Could you reproduce the material below exactly, from the line containing "This screenshot has width=1920, height=1080." through its last line, and leave out everything else?

/---

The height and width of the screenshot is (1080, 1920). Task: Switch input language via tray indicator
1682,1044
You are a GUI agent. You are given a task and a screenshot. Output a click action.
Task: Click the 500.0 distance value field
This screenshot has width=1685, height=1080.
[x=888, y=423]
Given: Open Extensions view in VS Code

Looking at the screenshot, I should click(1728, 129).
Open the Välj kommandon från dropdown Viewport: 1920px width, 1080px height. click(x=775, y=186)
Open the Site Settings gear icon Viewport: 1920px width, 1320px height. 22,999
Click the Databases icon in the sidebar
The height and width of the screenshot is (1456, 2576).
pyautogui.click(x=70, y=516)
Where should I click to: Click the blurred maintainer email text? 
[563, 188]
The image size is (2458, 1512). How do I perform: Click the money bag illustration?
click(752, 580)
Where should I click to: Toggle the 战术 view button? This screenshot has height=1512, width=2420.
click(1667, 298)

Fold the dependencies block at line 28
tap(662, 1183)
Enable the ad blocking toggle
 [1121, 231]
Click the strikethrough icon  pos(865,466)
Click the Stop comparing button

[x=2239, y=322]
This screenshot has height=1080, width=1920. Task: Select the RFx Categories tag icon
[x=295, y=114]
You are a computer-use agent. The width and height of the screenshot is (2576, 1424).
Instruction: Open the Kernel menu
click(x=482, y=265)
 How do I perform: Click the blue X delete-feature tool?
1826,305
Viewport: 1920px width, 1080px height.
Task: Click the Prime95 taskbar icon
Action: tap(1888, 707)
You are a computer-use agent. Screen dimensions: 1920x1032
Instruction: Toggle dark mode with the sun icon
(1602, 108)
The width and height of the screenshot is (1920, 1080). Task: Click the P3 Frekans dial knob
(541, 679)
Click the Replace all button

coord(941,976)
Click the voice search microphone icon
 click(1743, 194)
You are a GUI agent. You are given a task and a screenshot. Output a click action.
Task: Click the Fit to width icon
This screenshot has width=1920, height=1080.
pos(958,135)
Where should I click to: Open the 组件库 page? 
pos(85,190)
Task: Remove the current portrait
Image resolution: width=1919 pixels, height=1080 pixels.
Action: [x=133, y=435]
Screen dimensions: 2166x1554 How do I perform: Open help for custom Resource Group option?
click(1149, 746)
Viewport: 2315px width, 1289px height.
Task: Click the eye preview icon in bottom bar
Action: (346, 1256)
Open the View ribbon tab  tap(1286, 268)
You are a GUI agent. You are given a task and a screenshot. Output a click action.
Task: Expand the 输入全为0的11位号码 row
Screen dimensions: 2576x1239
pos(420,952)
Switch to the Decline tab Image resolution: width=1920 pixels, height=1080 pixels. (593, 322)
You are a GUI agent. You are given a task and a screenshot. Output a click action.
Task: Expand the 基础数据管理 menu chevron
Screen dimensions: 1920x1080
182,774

\---

(TASK SOLUTION):
This screenshot has width=1920, height=1080.
pos(958,135)
Where should I click to: Open the 组件库 page? 
pos(85,190)
Task: Remove the current portrait
Image resolution: width=1919 pixels, height=1080 pixels.
Action: [x=133, y=435]
Screen dimensions: 2166x1554 How do I perform: Open help for custom Resource Group option?
click(1149, 746)
Viewport: 2315px width, 1289px height.
Task: Click the eye preview icon in bottom bar
Action: (346, 1256)
Open the View ribbon tab  tap(1286, 268)
You are a GUI agent. You are given a task and a screenshot. Output a click action.
Task: Expand the 输入全为0的11位号码 row
Screen dimensions: 2576x1239
pos(420,952)
Switch to the Decline tab Image resolution: width=1920 pixels, height=1080 pixels. (593, 322)
You are a GUI agent. You are given a task and a screenshot. Output a click action.
Task: Expand the 基础数据管理 menu chevron
Screen dimensions: 1920x1080
182,774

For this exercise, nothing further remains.